Stored data entries
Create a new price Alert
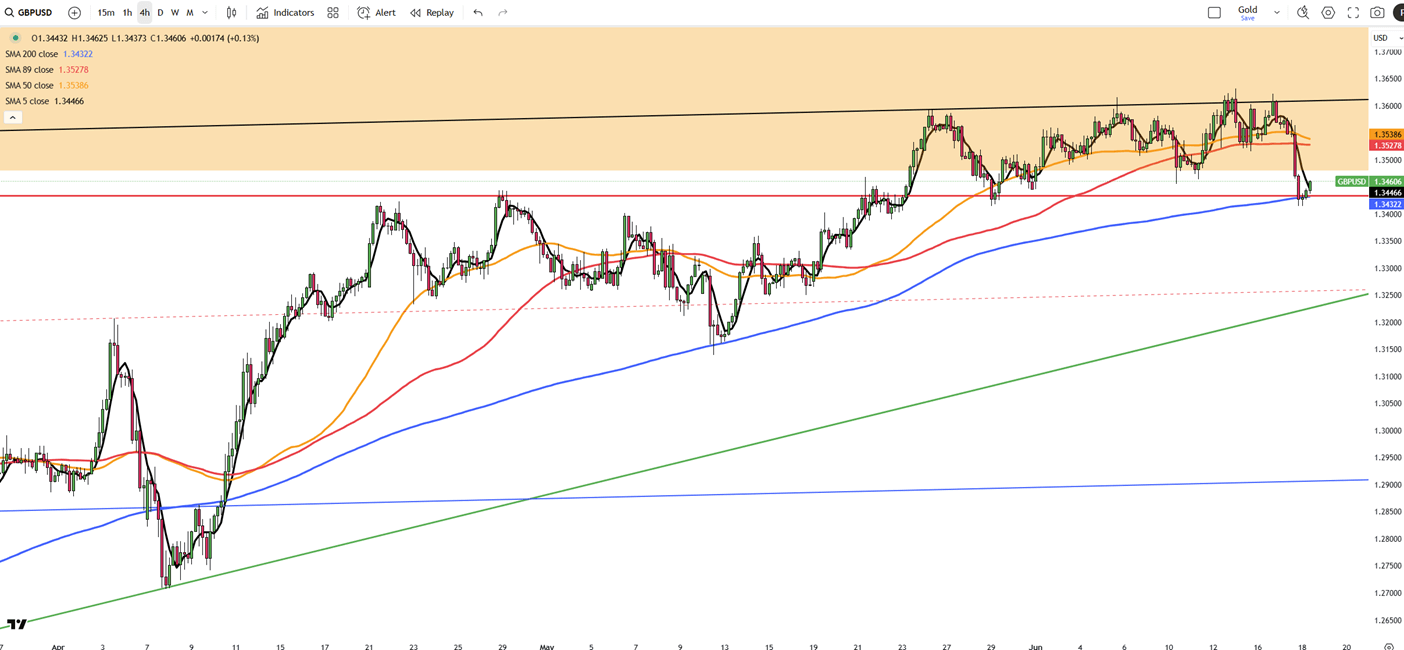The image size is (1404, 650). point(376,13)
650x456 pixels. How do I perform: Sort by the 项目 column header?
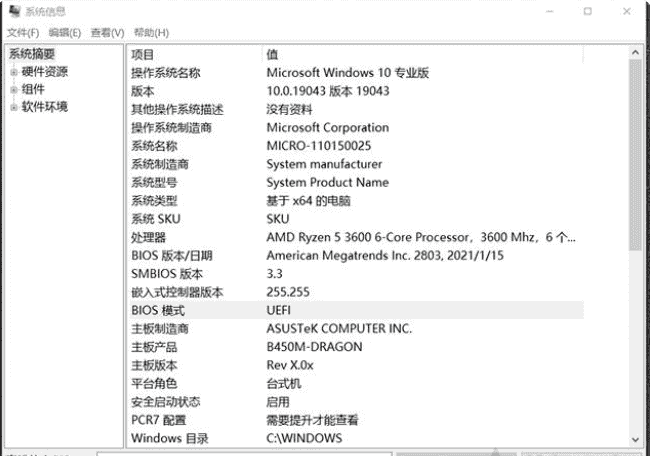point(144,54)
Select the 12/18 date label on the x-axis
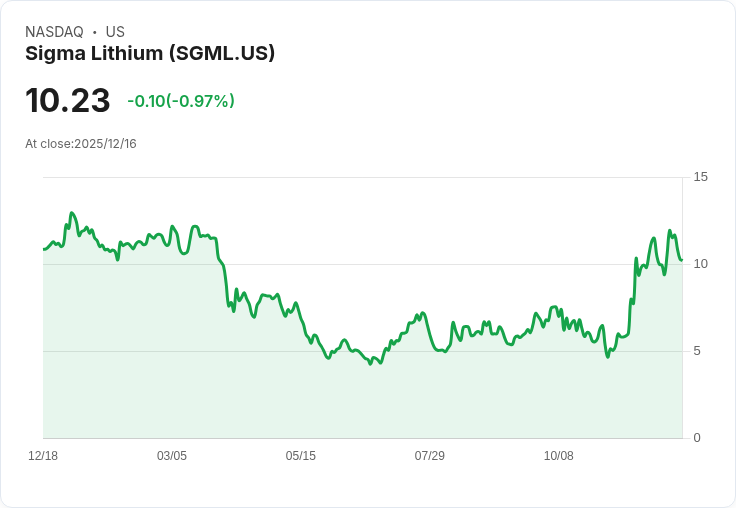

◆ Task to carry out ◆
Return each record as written, minus its images.

◆ Exercise solution ◆
Create a new price Alert
The image size is (1404, 650). point(376,13)
650x456 pixels. How do I perform: Sort by the 项目 column header?
point(144,54)
Select the 12/18 date label on the x-axis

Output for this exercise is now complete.